§ WORK TO COMPLETE: When you reach the line containing "Task: Click the Senior Engineer person icon", begin copying exactly, and keep going through the last line of the records below, copying nothing before it.

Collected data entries
§ §
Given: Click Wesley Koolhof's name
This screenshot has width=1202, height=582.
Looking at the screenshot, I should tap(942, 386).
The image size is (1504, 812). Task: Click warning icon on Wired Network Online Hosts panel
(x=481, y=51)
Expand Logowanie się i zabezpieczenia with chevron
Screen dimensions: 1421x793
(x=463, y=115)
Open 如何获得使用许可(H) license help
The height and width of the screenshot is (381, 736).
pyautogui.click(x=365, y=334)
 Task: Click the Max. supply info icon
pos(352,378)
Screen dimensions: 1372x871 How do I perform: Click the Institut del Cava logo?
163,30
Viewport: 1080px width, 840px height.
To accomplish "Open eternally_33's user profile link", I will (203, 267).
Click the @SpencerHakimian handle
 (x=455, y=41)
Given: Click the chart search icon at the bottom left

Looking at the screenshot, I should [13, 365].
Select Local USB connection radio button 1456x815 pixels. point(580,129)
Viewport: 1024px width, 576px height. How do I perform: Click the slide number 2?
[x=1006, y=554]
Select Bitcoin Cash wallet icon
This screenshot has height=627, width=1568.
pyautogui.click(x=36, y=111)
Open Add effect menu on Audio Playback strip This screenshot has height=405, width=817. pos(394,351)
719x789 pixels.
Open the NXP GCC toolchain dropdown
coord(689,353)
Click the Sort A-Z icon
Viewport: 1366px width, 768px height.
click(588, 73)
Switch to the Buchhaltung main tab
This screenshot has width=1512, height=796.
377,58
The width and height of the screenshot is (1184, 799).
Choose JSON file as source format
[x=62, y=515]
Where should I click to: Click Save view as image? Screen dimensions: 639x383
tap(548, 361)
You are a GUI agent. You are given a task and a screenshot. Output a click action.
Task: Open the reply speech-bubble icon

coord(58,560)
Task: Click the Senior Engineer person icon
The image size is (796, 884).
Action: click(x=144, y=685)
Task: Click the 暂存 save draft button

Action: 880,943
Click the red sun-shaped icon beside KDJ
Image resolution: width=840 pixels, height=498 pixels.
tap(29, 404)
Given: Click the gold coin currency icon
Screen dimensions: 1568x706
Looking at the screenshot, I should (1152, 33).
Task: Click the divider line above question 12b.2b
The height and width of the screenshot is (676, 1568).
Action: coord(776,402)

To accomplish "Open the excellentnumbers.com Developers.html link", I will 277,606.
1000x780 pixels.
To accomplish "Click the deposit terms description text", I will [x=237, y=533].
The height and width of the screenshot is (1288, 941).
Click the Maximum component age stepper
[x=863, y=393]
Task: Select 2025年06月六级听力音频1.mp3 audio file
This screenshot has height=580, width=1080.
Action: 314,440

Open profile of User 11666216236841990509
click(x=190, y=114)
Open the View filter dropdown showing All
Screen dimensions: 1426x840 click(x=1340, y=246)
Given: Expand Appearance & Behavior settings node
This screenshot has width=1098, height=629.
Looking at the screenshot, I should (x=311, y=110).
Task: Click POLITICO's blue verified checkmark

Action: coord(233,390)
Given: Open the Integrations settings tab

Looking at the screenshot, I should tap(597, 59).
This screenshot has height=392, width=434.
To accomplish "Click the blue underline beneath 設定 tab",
§ §
§ SOLVED PROBLEM:
Task: Click the Senior Engineer person icon
The image size is (796, 884).
Action: click(x=144, y=685)
Task: Click the 暂存 save draft button

Action: 880,943
Click the red sun-shaped icon beside KDJ
Image resolution: width=840 pixels, height=498 pixels.
tap(29, 404)
Given: Click the gold coin currency icon
Screen dimensions: 1568x706
Looking at the screenshot, I should (1152, 33).
Task: Click the divider line above question 12b.2b
The height and width of the screenshot is (676, 1568).
Action: coord(776,402)

To accomplish "Open the excellentnumbers.com Developers.html link", I will 277,606.
1000x780 pixels.
To accomplish "Click the deposit terms description text", I will [x=237, y=533].
The height and width of the screenshot is (1288, 941).
Click the Maximum component age stepper
[x=863, y=393]
Task: Select 2025年06月六级听力音频1.mp3 audio file
This screenshot has height=580, width=1080.
Action: 314,440

Open profile of User 11666216236841990509
click(x=190, y=114)
Open the View filter dropdown showing All
Screen dimensions: 1426x840 click(x=1340, y=246)
Given: Expand Appearance & Behavior settings node
This screenshot has width=1098, height=629.
Looking at the screenshot, I should (x=311, y=110).
Task: Click POLITICO's blue verified checkmark

Action: coord(233,390)
Given: Open the Integrations settings tab

Looking at the screenshot, I should tap(597, 59).
This screenshot has height=392, width=434.
To accomplish "Click the blue underline beneath 設定 tab",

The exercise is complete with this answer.